• **Given text**
* BEGIN *

Republic Planters v. CA (G.R. No. 159206. August 5, 2015)


CASE DIGEST: G.R. No. 159206. REPUBLIC PLANTERS BANK, Petitioner v. COURT OF APPEALS, and PAZ L. MARTELINO, AND/OR HEIRS OF PAZ MARTELINO, represented by EDIEL M. MARTELINO, ETAL, and NESTOR D. RIVERA, Respondents. August 5, 2015.

The petitioner assails the decision promulgated on August 24, 2001,[1] whereby the Court of Appeals (CA) reversed and set aside the joint decision rendered in three consolidated cases (specifically: Civil Case No. V-4996; Civil Case No. V-5015; and Special Civil Action No. V-5186) by the Regional Trial Court, Branch 18, in Roxas City (RTC).[2] Respondent Paz L. Martelino died during the pendency of her appeal in the CA, and was substituted by her heirs.[3]

The CA summed up the antecedents as follows:

Appellee Republic Planters Bank (or "appellee"), is a banking entity organized and existing under Philippine laws, while appellee Anoel Yu (or "Yu") is the former manager of said bank at its Roxas City branch. Appellant Paz L. Martelino (or "appellant"), then a 79 year old widow, was a depositor of Republic Planters Bank Roxas City branch, having Savings Account No. 2360 and Savings Account No. 2743, the latter account she held jointly and severally with appellee Amelita D. Tutica (or "Tutica").

On various dates, during the period from January 1983 to July 1983, appellant endorsed for deposit in her savings accounts 950 United States Treasury Warrants (or "USTWs") of varying US dollar denominations with a total Philippine peso equivalent of P4,014,124.45. She was allowed by appellee to immediately withdraw the peso equivalent thereof without waiting until the USTWs had been cleared. A few months later, these USTWs were returned unpaid by the United States Treasury on account of the fact that these were stolen and the signatures of the payees therein were forged. As a consequence, appellee forced appellant to pay back the entire amount withdrawn by virtue of the transactions.

Appellant countered that she should not be held liable since she did not get a single centavo from appellee. According to her, the money all went to spouses Amelia and Bernabe Que (or "Que spouses") who were introduced to her by her personal nurse and confidante, Amelia D. Tutica in 1983. Tutica told her that the Que spouses were in possession of some USTWs belonging to back-pay beneficiaries and/or dependents from out of town. These beneficiaries allegedly could not negotiate or encash the USTWs because of their lack of credit standing with any bank in Roxas City. Tutica asked appellant to help her encash the USTWs as she was promised a commission of fifty-centavos (P0.50) for every dollar value of the same.

* END *

• **Given task**
Reproduce the passage of the case digest between "Appellant countered that" and "of the same.", inclusive.

• **Dataset rows**
* BEGIN *

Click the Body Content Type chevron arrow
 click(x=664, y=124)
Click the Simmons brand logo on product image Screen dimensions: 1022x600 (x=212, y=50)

* END *
* BEGIN *

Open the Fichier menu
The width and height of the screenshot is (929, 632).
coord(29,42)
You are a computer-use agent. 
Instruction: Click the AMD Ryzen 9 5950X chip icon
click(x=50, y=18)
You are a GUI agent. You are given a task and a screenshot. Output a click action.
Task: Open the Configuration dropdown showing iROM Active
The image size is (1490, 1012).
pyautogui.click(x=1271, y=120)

* END *

• **Complete response**
Appellant countered that she should not be held liable since she did not get a single centavo from appellee. According to her, the money all went to spouses Amelia and Bernabe Que (or "Que spouses") who were introduced to her by her personal nurse and confidante, Amelia D. Tutica in 1983. Tutica told her that the Que spouses were in possession of some USTWs belonging to back-pay beneficiaries and/or dependents from out of town. These beneficiaries allegedly could not negotiate or encash the USTWs because of their lack of credit standing with any bank in Roxas City. Tutica asked appellant to help her encash the USTWs as she was promised a commission of fifty-centavos (P0.50) for every dollar value of the same.